In this study we numerically investigate the intimately coupled transient electrokinetic and electrochemical dynamics of a nanoconfined bipolar electrode system, using experimental results to guide our analysis. Our recently developed 2D numerical model implements the Poisson-Nernst-Planck-Stokes system of equations to describe nanoscale chemical species transport by advection, migration, and diffusion, as well as the presence of both homogenous and heterogeneous reactions. By eschewing the assumption of electroneutrality and resolving diffuse-charge screening effects, our model uniquely accounts for a wide range of nonlinear transient effects including bipolar electrode (BPE) surface polarization, Faradaic charge accumulation, induced-charge electroosmotic flow, and ion concentration polarization. Using this model, we demonstrate that upon the removal of a polarizing electric field, excess accumulated charge at a BPE surface electrochemically discharges following the capacitive relaxation of diffuse space charge in the electrical double layers (EDLs) surrounding the BPE extremities. These EDLs continue to polarize the BPE as they relax by a process of drift-diffusion, wherein the counter-ionic space charge at each pole promotes a large influx of oppositely charged ions to restore electroneutrality. We numerically reproduced this electrokinetic enhancement effect that was first observed in a recently reported experimental system in which charged fluorophores were used as tracer molecules. Our results also support experimental evidence that, following capacitive EDL relaxation, nanoconfined BPEs can exhibit pseudocapacitance-like discharging behavior that is localized to a single end of the electrode; we experimentally linked this localization to surface oxidation of the anodic BPE pole under the applied field.
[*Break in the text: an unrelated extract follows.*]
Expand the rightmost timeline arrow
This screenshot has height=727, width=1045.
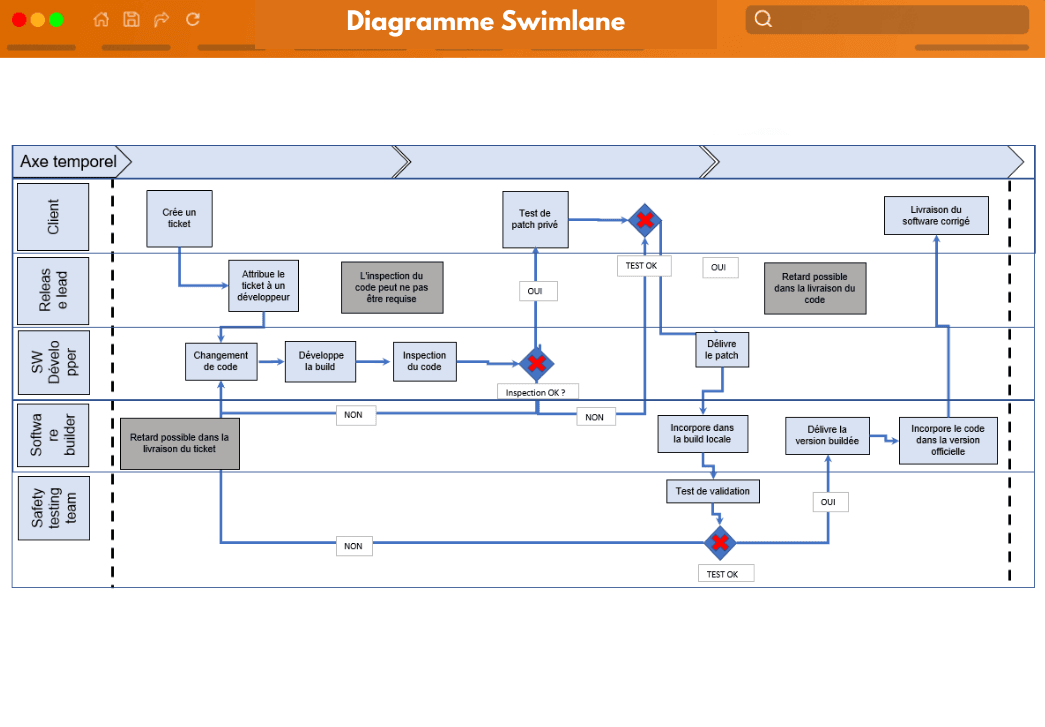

In addition to providing important insight into the interplay between nanoscale electrokinetic and electrochemical phenomena that govern transient electrode processes, our model and the results presented in this work reinforce the notion that the domain of bipolar electrochemistry constitutes a promising frontier for developing “wirelessly” tunable charge storage and visual detection approaches which exploit both electrokinetic and Faradaic mechanisms.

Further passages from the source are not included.